Objective:
Can you start at the first line of the items, stop after the line containing "pos(1370,21)", and write those lines out again with "icon" replaced by "button" and nothing else changed?

Records shown:
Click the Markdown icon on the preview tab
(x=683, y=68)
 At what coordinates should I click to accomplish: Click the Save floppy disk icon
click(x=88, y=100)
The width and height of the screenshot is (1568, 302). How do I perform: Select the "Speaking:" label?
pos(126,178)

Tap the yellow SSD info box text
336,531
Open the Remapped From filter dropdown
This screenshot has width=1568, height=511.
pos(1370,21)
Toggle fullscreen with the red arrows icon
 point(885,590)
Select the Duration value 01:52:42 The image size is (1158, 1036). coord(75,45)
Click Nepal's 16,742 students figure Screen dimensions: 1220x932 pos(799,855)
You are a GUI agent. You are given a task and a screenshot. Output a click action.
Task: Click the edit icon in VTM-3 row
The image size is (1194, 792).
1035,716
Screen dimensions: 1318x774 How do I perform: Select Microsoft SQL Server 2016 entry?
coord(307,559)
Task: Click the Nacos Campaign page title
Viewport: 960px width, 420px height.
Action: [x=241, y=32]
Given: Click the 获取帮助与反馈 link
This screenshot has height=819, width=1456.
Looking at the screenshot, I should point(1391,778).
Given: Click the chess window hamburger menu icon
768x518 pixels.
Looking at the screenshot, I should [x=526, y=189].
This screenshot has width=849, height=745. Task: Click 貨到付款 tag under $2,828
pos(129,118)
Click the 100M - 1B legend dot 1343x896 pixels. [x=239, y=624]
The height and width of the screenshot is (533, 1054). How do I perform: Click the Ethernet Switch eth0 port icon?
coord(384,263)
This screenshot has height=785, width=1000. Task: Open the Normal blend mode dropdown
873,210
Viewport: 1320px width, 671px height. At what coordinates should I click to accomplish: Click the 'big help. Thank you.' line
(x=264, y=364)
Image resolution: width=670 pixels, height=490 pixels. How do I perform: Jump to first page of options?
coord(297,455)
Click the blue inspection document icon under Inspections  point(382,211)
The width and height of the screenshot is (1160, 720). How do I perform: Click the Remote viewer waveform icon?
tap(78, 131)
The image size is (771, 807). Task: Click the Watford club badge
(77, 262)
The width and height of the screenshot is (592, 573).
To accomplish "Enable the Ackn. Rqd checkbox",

Written answer:
Click the Markdown button on the preview tab
(x=683, y=68)
 At what coordinates should I click to accomplish: Click the Save floppy disk button
click(x=88, y=100)
The width and height of the screenshot is (1568, 302). How do I perform: Select the "Speaking:" label?
pos(126,178)

Tap the yellow SSD info box text
336,531
Open the Remapped From filter dropdown
This screenshot has width=1568, height=511.
pos(1370,21)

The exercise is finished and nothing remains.